-------- Data to use

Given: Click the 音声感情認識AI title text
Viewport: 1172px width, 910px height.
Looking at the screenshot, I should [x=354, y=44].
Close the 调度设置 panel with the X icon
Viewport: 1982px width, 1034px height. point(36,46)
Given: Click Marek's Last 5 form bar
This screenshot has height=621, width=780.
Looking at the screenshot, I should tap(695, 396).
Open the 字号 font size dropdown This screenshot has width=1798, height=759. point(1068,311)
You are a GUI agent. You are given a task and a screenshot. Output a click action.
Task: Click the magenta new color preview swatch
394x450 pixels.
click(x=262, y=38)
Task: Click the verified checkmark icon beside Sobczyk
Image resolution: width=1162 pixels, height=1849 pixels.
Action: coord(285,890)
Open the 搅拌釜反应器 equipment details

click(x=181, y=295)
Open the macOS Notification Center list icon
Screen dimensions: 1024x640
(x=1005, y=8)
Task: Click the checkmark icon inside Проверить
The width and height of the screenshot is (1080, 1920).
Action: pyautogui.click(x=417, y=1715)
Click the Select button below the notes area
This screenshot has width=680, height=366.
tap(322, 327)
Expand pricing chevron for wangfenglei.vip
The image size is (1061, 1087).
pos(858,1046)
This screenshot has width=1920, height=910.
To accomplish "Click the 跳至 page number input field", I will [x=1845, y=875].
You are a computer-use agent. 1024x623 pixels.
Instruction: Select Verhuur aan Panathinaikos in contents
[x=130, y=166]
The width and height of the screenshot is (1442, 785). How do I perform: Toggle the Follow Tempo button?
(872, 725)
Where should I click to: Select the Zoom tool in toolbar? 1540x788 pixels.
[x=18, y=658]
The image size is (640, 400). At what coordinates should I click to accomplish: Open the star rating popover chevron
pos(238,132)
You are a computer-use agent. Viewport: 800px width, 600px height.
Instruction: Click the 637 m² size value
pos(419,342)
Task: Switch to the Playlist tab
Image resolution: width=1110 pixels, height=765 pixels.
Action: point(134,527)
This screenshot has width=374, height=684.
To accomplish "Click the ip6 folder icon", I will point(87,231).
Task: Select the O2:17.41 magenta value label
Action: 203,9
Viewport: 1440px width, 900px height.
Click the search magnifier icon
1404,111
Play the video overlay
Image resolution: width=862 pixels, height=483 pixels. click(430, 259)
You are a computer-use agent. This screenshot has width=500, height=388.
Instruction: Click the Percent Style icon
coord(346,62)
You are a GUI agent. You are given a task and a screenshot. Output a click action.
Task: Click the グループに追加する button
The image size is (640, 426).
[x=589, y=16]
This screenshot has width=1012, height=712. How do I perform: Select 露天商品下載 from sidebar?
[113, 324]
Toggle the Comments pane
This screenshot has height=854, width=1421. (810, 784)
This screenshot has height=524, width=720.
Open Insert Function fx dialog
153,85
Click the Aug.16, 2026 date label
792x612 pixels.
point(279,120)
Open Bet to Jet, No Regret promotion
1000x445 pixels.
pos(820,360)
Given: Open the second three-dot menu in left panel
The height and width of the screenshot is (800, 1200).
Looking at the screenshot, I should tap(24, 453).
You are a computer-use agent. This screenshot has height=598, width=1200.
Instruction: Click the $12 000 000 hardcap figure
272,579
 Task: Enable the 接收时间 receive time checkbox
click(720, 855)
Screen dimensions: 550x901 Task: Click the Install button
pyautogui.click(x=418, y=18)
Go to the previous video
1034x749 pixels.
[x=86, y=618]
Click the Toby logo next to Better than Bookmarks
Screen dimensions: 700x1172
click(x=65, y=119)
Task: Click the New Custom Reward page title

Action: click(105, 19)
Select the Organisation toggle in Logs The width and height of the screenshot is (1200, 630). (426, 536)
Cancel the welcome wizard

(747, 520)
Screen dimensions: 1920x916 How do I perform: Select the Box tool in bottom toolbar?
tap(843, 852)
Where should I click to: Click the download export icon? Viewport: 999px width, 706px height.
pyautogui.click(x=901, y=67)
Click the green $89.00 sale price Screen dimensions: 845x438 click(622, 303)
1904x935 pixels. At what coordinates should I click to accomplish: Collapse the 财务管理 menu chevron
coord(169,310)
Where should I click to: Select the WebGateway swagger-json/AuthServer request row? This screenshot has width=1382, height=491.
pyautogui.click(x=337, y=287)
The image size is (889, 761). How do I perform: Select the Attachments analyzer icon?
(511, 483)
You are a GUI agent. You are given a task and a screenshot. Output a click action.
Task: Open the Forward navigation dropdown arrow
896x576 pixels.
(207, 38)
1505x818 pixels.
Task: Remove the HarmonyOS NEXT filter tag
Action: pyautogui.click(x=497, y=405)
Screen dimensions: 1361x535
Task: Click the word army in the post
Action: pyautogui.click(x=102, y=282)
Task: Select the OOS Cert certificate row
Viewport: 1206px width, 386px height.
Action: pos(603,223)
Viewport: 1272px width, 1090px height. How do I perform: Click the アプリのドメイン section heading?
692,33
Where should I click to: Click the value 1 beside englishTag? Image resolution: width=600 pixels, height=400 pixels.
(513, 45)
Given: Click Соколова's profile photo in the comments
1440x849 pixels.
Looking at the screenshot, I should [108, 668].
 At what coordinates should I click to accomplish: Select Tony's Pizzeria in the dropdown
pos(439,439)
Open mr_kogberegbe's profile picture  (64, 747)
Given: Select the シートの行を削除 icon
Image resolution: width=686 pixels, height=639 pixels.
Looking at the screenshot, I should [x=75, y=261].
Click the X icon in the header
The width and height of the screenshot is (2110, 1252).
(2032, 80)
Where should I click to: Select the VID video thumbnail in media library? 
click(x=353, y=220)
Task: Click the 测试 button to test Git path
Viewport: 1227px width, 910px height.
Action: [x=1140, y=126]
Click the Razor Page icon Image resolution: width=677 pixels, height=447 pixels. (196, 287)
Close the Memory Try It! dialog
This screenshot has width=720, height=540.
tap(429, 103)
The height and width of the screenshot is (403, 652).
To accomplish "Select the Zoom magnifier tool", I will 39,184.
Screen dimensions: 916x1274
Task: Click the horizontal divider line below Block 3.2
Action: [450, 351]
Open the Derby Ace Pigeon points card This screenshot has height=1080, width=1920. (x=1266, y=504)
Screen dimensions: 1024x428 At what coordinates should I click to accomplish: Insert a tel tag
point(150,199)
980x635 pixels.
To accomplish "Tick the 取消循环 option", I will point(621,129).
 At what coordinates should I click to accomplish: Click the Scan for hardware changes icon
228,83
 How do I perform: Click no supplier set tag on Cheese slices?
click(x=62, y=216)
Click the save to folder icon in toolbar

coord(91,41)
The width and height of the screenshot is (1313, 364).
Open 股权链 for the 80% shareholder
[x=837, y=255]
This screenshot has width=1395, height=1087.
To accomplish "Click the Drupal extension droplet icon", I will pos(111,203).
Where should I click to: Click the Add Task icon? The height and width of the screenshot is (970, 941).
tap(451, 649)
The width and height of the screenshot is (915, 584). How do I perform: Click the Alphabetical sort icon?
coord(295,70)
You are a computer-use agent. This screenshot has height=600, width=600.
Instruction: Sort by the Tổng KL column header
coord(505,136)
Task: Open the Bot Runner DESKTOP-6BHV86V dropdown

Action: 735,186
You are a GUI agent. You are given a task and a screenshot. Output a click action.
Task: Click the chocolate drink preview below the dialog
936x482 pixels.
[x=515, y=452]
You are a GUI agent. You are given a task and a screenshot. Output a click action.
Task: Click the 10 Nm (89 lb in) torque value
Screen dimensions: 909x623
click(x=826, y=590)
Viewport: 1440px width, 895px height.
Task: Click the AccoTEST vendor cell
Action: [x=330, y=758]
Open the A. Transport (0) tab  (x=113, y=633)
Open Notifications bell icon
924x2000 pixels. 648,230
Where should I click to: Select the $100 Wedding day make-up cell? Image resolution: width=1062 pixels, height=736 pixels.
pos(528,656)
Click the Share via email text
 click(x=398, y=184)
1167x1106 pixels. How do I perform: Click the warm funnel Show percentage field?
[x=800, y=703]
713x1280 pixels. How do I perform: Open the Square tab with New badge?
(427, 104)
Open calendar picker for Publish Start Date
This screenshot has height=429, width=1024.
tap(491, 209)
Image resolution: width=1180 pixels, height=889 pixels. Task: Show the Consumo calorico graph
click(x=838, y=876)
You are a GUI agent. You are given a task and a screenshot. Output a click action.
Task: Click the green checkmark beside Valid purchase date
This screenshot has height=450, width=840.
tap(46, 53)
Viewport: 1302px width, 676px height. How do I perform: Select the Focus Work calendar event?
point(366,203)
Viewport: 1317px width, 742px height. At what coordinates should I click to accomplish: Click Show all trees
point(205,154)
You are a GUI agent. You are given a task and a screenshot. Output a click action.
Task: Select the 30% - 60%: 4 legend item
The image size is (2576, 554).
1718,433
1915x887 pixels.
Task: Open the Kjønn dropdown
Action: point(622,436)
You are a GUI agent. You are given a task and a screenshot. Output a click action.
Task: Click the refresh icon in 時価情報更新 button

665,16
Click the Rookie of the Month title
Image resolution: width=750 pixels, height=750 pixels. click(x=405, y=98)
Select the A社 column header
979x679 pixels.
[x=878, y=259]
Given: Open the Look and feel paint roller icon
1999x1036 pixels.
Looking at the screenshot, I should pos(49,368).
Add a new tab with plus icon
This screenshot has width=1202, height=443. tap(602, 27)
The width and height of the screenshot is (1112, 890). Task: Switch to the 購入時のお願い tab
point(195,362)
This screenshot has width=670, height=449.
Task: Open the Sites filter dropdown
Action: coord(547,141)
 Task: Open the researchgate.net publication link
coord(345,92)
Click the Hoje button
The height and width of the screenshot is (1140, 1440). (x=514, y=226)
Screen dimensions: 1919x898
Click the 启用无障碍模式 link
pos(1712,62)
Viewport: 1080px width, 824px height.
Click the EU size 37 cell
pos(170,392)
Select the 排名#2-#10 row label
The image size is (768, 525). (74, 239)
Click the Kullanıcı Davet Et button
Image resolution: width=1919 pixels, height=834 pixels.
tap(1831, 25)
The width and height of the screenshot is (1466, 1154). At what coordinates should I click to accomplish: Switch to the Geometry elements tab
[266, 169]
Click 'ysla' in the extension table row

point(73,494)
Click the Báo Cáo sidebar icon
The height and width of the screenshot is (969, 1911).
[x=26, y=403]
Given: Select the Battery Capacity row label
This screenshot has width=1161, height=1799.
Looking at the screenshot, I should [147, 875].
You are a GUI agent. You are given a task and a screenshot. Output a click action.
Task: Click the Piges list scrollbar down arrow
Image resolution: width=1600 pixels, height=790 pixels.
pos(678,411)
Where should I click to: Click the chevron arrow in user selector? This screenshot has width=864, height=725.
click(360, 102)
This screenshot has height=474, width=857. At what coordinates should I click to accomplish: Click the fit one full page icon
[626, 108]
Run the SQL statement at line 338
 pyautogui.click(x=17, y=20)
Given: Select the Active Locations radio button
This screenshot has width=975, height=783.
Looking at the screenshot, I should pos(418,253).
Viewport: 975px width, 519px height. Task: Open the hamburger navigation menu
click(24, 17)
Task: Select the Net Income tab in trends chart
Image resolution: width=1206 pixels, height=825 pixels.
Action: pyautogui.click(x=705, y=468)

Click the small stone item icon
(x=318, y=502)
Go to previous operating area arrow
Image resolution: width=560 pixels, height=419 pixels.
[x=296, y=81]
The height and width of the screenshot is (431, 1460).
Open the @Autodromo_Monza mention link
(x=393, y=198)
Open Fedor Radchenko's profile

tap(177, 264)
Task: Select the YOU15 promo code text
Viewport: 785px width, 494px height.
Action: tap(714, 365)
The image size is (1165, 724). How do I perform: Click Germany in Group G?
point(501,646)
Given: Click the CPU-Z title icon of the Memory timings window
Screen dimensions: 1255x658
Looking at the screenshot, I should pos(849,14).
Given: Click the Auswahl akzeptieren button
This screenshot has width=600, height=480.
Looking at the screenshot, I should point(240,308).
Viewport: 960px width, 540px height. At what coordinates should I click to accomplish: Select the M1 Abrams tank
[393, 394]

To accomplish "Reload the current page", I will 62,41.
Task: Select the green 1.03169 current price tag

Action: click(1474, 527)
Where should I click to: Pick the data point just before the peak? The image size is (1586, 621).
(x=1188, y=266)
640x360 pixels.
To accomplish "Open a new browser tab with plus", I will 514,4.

----------------

## Problem to solve
All lines in the listing above between the line with "Go to the previous video" and the line with "Click the green $89.00", inclusive, should be set down exactly, and no line outside that range.

## Response box
Go to the previous video
1034x749 pixels.
[x=86, y=618]
Click the Toby logo next to Better than Bookmarks
Screen dimensions: 700x1172
click(x=65, y=119)
Task: Click the New Custom Reward page title

Action: click(105, 19)
Select the Organisation toggle in Logs The width and height of the screenshot is (1200, 630). (426, 536)
Cancel the welcome wizard

(747, 520)
Screen dimensions: 1920x916 How do I perform: Select the Box tool in bottom toolbar?
tap(843, 852)
Where should I click to: Click the download export icon? Viewport: 999px width, 706px height.
pyautogui.click(x=901, y=67)
Click the green $89.00 sale price Screen dimensions: 845x438 click(622, 303)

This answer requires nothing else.